StateRegistry state_registry = ...;
OperatorID op1 = ...;
OperatorID op2 = ...;
OperatorID op3 = ...;

State state1 = registry.get_initial_state();
State state2 = state_registry.get_successor_state(state1, op1); // op1 is a self-loop: state1 == state2, no new state registered

assert(state1 == state2); // Assertion passes.

State state3 = state_registry.get_successor_state(state2, op2); // state3 is new

assert(state1 == state2); // Assertion fails.

Now, I don't think that should happen given that StateRegistry::get_successor_state(const State&, OperatorProxy) takes state2 by const reference. I also don't see a misuse of the StateRegistry here beyond its intended prupose. The issue seems to be triggered by the following lines:

----
state_data_pool.push_back(predecessor.get_buffer()); // Copies buffer of source state
PackedStateBin* buffer = state_data_pool[state_data_pool.size() - 1]; // Get copied buffer sitting at the end of state_data_pool
...
StateID id = insert_id_or_pop_state(); // Removes the buffer created above from state_data_pool if the state is a duplicate
return task_proxy.create_state(*this, id, buffer); // buffer is dangling if the state was a duplicate, accessing it is undefined behaviour
----

In the above example, state3 and state2 will point to the same buffer after insertion of state3 into the registry. The other methods seem to explicitly use  lookup_state(id) to avoid this behaviour, so that state2 shares the buffer with state1, as they represent the same state.
Messages
msg11506 (view) Author: silvan Date: 2024-01-08.12:12:59
Merged.
msg11452 (view) Author: silvan Date: 2023-10-13.11:13:44
Results for blind search look good: https://ai.dmi.unibas.ch/_experiments/ai/downward/issue1115/data/issue1115-v1-eval/issue1115-v1-issue1115-base-issue1115-v1-compare.html

Anyone else besides Florian wants to have a look at the PR?
msg11427 (view) Author: silvan Date: 2023-10-05.09:22:05
Here is a pull request: https://github.com/aibasel/downward/pull/190

I don't think reassigning the pointer to the right place should introduce any overhead, but I can still set up an experiment if you prefer. If so, what configurations should it include?
msg11414 (view) Author: malte Date: 2023-10-03.15:43:31
I agree that fixing the bug should take priority over more cleanup, but I'd also want to leave this decision up to the person that ends up doing the actual work.

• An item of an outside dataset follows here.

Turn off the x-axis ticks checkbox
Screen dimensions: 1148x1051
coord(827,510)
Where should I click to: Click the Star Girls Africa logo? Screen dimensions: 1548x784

Silvan, it looks like you already know how to fix this, but this is a delicate part of the code, so I think a pull request and code review would be good. Is this performance-sensitive?
msg11413 (view) Author: clemens Date: 2023-10-03.15:20:27
Since this is a bug, I'd personally do the easy fix right away. If we want to discuss a larger refactoring, we can still do so (doesn't have to be a separate issue). My main point is: I'd like to avoid that fixing the bug is put on hold until the discussion of the refactoring comes to a conclusion, because that may take some time when there's no sprint waiting around the corner.
msg11409 (view) Author: silvan Date: 2023-10-03.12:08:35
I looked into this a bit. Thorsten's description and explanation is right, the problem is that insert_id_or_pop_state() invalidates buffer. The easiest solution would be to simply reassign buffer before constructing the state:

StateID id = insert_id_or_pop_state();
buffer = state_data_pool[id.value];
return task_proxy.create_state(*this, id, buffer);

In the non-axiom case, one could simply use lookup_state() which does exactly the last two lines above. For the axiom case, we need to move values() to create_state and therefore the same solution doesn't work.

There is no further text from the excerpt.